The end behavior of the graph can be determined by looking at the sign of the leading coefficient (2) and the degree of the polynomial (7).
Since the degree is odd and the leading coefficient is positive, the end behavior of the graph will be as follows:
- As x approaches negative infinity, the graph will also approach negative infinity.
- As x approaches positive infinity, the graph will also approach positive infinity.
To determine the end behavior of the graph of a polynomial function, you need to look at the leading term of the polynomial. The leading term is the term with the highest exponent.

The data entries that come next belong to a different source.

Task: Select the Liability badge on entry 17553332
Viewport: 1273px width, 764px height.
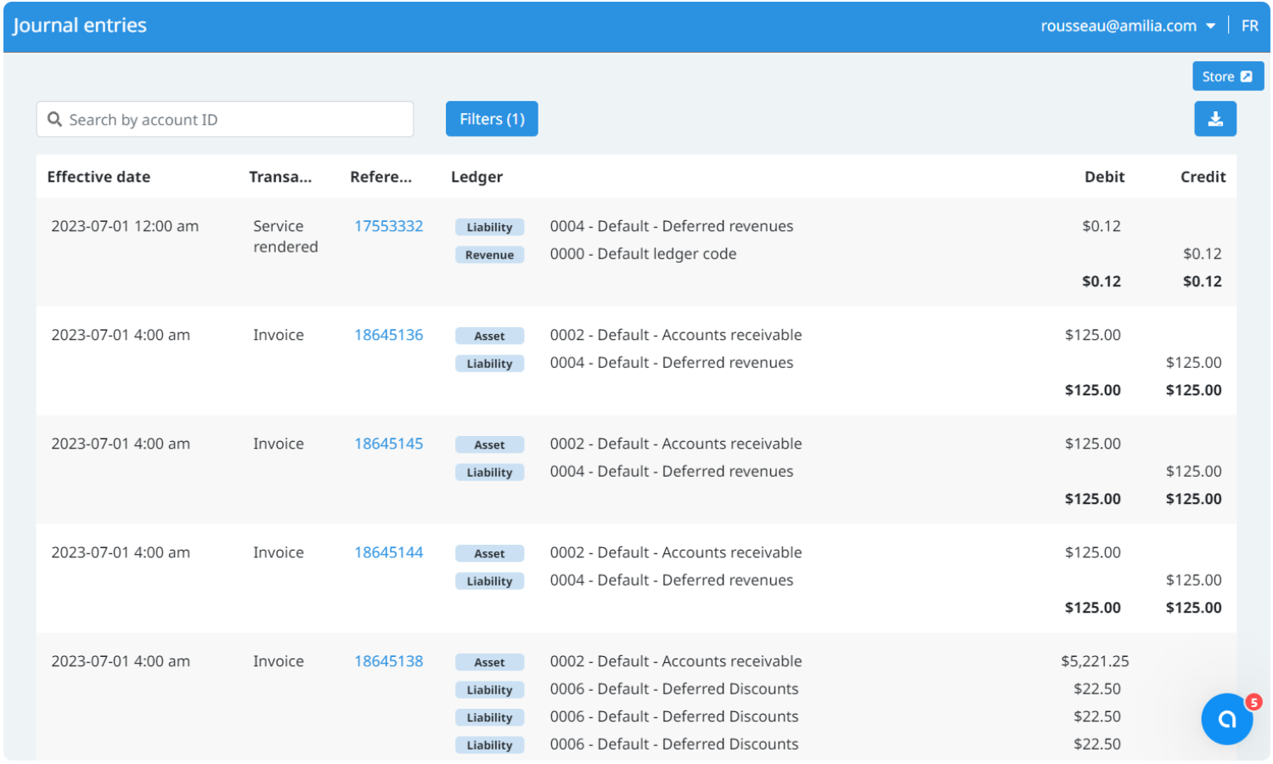Action: pyautogui.click(x=490, y=227)
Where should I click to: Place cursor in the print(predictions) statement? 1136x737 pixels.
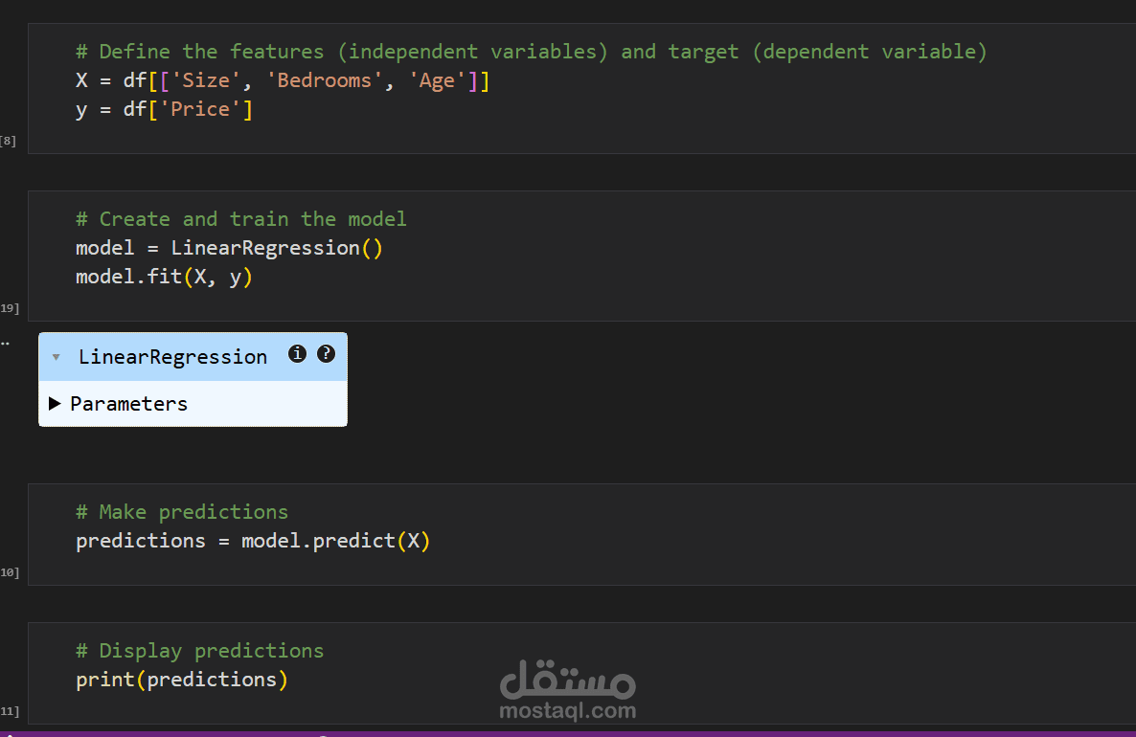pos(182,679)
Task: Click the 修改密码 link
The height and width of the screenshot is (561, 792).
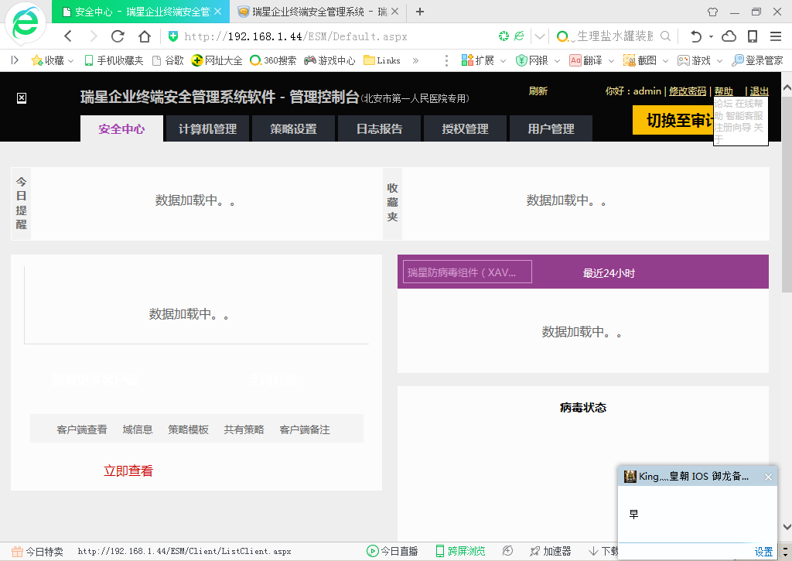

In the given polynomial, the leading term is 2x^7. The exponent of this term is 7, which means the degree of the polynomial is 7. The degree of the polynomial is the highest power of x in the polynomial.
In general, for a polynomial of odd degree (such as degree 7 in this case), the end behavior of the graph is as follows:
- As x approaches negative infinity (-∞), the function value (y) also approaches negative infinity (-∞).
- As x approaches positive infinity (+∞), the function value (y) also approaches positive infinity (+∞).
Therefore, the end behavior of the graph of the given polynomial function is as follows:
- As x approaches negative infinity (-∞), the graph of the function goes down.
- As x approaches positive infinity (+∞), the graph of the function goes up.
Note that this analysis is based on the leading term and the degree of the polynomial. Other terms in the polynomial equation do not affect the end behavior in this case.